Stropharia inuncta EU - this yellow-brown capped species usually has hints of grey and purple (and an expected purple-brown spore print). It has much smaller spores than Stropharia hornemannii. We have reliable EU sequences, but no local sequences to compare to to prove it is here.
probable Stropharia albivelata © Kit Scates Barnhart
Stropharia rugosoannulata MA - red capped when young, fading to yellow or brown, in which case the smooth stem is the best clue. Sequences world wide match very well, so even though I have no PNW sequences yet, I'm confident ours is the same species.
Stropharia rugosoannulata © Kit Scates Barnhart
Stropharia scabella OR (=Pholiota scabella OR, =Stropharia kaufmannii WA?) - Dry, scaly caps are rare in Stropharia. Zeller described Pholiota scabella in 1933. The type was sequenced and it turned out to be a Stropharia. Smith described the very similar Stropharia kauffmanii in 1941. He probably wouldn't have been looking for older synonyms in Pholiota. It looked like there were two species for a while. S. scabella can have a dark brown cap (see the AZ photos). I thought that the yellow brown capped version might represent S. kauffmanii, but it too has a sequence matching the type of S. scabella. So I think S. scabella can have a variable cap colour and S. kaufmannii is a newer synonym. We should sequence that type to prove it.
Stropharia scabella © Andrew Parker, Stropharia scabella from AZ © Terri Clements and Donna Fulton (2 images)
Blue Stropharias - All blue Stropharias are hard to differentiate (being closely related, they have similar spores) and are even difficult to recognize as a group after the blue has faded. With the shaggy stems and pale yellow caps, you'll probably think old faded specimens are Stropharia albonitens, below.
Stropharia cyanea EU (=S. caerulea EU) - blue (fading slowly to pale yellow), small to medium, evanescent ring zone. Only 2 matching sequences have been found so far. ITS sequences of both species in the EU are basically the same, supporting the idea that they are synonyms. However, S. cyanea is hundreds of years older (1784 vs. 1972) so I don't know why many people use the name S. caerulea instead of S. cyanea.
Stropharia 'cyanea PNW01' - All but 3 PNW sequences of a blue Stropharia have been this species, 4 bp different than S. cyanea. I don't know yet how to tell them apart, or if that's enough reason to justify treating this as a distinct species. This is the only species found so far in WWA, the other 3 have only been found in EWA near the ID border.
Stropharia pseudocyanea EU - blue (fading more quickly to pale yellow), small, more conical to umbonate, evanescent ring zone. We have EU sequences, and one EWA sequence that matches them.
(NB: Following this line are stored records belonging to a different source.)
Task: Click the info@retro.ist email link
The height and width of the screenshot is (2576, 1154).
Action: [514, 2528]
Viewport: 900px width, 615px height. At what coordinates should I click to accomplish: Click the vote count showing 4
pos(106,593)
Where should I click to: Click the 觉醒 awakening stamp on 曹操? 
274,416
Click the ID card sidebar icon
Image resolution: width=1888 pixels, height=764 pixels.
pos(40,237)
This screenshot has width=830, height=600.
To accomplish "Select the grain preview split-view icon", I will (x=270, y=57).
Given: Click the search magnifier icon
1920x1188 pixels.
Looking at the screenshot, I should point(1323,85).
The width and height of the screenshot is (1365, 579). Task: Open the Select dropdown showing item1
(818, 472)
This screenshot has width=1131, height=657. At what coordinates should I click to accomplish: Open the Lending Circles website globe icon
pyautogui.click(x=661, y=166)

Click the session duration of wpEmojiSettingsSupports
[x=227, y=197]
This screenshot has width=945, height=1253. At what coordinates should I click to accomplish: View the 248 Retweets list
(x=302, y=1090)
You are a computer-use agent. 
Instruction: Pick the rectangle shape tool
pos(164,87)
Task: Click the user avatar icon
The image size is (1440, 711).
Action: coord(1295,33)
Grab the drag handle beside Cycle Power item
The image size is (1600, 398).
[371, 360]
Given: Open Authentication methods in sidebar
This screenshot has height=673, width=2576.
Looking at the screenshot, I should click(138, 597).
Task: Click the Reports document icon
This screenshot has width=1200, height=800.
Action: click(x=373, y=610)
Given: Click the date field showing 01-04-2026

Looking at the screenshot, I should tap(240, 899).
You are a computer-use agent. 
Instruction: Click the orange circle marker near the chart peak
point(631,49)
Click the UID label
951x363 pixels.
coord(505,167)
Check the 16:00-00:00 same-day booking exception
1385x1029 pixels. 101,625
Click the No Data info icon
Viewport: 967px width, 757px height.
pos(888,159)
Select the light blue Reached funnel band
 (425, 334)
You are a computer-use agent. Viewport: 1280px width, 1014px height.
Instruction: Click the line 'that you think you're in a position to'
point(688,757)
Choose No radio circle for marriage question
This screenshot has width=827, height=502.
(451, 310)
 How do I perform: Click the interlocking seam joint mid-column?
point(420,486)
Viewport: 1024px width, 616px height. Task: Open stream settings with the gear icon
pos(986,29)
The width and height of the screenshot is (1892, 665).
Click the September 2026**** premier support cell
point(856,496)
Stropharia aeruginosa EU - blue (but eventually fading to pale yellow), large, somewhat more distinct ring than the others. We have EU sequences, and although this species has been reported from the PNW, we haven't found matching DNA yet. One stocky purported EWA collection turned out to be S. cyanea instead.
Stropharia cyanea (2 images), Stropharia 'cyanea PNW01' and S. pseudocyanea © Andrew Parker
Stropharia albonitens EU - this white to pale yellow Stropharia resembles the blue species after they have faded, which it is somewhat related to. We have reliable EU sequences but no PNW collections, which we need to make sure we really do have this species here, and haven't just been finding faded blue Stropharia 'cyanea PNW01'.
Stropharia melanosperma EU - this white to pale yellow Stropharia has larger spores than the above blue/pale yellow species. We need both EU and local sequences to compare to confirm reports of this from the PNW.